She estimates living the good life on the Serenity this year will cost her $164,000. That'll cover costs of her single-occupancy seventh deck stateroom, regular and specialty restaurant meals with available lunch and dinner beverages, gratuities, nightly ballroom dancing with dance hosts and Broadway-caliber entertainment — as well as the captain's frequent cocktail parties, movies, lectures, plus other scheduled daily activities.
Crystal Cruise Line's reputation and its availability of dance hosts for passengers traveling alone are what sold her on the Crystal Serenity. Readers of Travel and Leisure and Conde Nast Traveler magazine almost annually vote it the world's best cruise line, and the Serenity is the newer of the Japanese-owned cruise line's two ships.

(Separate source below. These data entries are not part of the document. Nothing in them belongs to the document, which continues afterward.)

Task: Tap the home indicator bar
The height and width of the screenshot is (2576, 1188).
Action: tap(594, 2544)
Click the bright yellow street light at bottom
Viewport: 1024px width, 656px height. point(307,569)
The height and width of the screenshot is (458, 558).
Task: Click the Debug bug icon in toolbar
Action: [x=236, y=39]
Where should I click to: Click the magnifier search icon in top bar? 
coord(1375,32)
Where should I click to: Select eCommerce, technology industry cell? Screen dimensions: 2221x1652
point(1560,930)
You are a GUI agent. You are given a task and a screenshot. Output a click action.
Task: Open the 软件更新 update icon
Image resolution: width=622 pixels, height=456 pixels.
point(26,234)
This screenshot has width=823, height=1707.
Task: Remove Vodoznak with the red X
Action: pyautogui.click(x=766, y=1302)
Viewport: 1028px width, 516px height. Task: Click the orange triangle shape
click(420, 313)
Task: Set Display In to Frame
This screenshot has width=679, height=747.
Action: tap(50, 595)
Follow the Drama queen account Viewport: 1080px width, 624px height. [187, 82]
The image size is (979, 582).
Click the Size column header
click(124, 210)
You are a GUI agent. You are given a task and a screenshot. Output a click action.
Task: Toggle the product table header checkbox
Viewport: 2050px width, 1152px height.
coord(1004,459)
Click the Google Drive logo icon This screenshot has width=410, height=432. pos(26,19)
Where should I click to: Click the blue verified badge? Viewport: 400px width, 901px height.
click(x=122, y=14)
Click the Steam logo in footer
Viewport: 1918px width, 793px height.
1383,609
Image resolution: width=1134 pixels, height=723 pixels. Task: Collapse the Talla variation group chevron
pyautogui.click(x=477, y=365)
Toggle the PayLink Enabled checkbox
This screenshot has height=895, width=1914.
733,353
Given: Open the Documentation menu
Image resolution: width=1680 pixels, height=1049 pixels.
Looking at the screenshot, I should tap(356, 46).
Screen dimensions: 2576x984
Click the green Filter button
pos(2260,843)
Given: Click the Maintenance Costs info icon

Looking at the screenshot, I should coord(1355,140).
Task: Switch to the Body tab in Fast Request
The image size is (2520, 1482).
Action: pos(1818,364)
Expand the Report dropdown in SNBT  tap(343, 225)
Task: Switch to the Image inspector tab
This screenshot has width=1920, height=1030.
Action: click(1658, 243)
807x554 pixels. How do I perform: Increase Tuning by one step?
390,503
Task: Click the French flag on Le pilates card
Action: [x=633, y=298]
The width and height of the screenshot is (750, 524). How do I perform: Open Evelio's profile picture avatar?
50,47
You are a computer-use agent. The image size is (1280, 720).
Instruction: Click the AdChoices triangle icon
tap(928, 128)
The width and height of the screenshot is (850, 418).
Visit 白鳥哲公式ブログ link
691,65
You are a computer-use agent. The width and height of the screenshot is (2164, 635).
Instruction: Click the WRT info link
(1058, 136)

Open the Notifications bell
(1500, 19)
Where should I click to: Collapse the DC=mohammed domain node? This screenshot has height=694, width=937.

"I enjoy dancing, and this was the best of the remaining ships that still use dance hosts," Mama Lee explained. "My husband didn't dance, just didn't like to, and encouraged me to dance with the hosts.
"Before coming aboard this ship I lived on a Holland America liner for three years. The day they announced they were stopping the dance host program was the day I decided to leave.
"I dance every night for a couple hours after dinner, have been doing it for years. And I've also trained with the ship's dance instructors."
As for dinner, she said, "I do love to eat and regularly dine at a table for eight. You meet interesting passengers, and I've made lots of new friends that way."
She's put on 25 pounds since coming on board, she confides, and has been on a fruit and vegetable liquid diet, trying to shed them. "I'm happy to say I have only 10 more pounds to lose." she laughed.
Most days Mama Lee can be found in the Palm Court lounge doing needlepoint work.
"It's my second love, have been doing it for 50 years. I've even helped teach it to some passengers. Everything I make I give to crew members. Gives me great pleasure.
"The crew members bend over backwards to keep me happy. Some are almost like family now. If they don't have what I want, they get it. even if they have to buy it off the ship or make it to my specific needs."
She pointed to a framed cushion wall hanging in her stateroom that holds dozens of her earrings.
"Unique, isn't it? A crew member made it," she said.
Looking forward to her 87th birthday and seventh year aboard the Serenity, Wachtstetter, a former registered nurse, credits a good immune system for being able to steer clear of doctor offices.
"All the time I've been here I have never had a sick day," she said. "I'm so spoiled I doubt that I would ever be able to readjust to the real world again."
Three other women live on Crystal vessels but none nearly as long as Mama Lee, according to Hubert Buelacher, Serenity's hotel director. "She's just an amazing woman, one of a kind."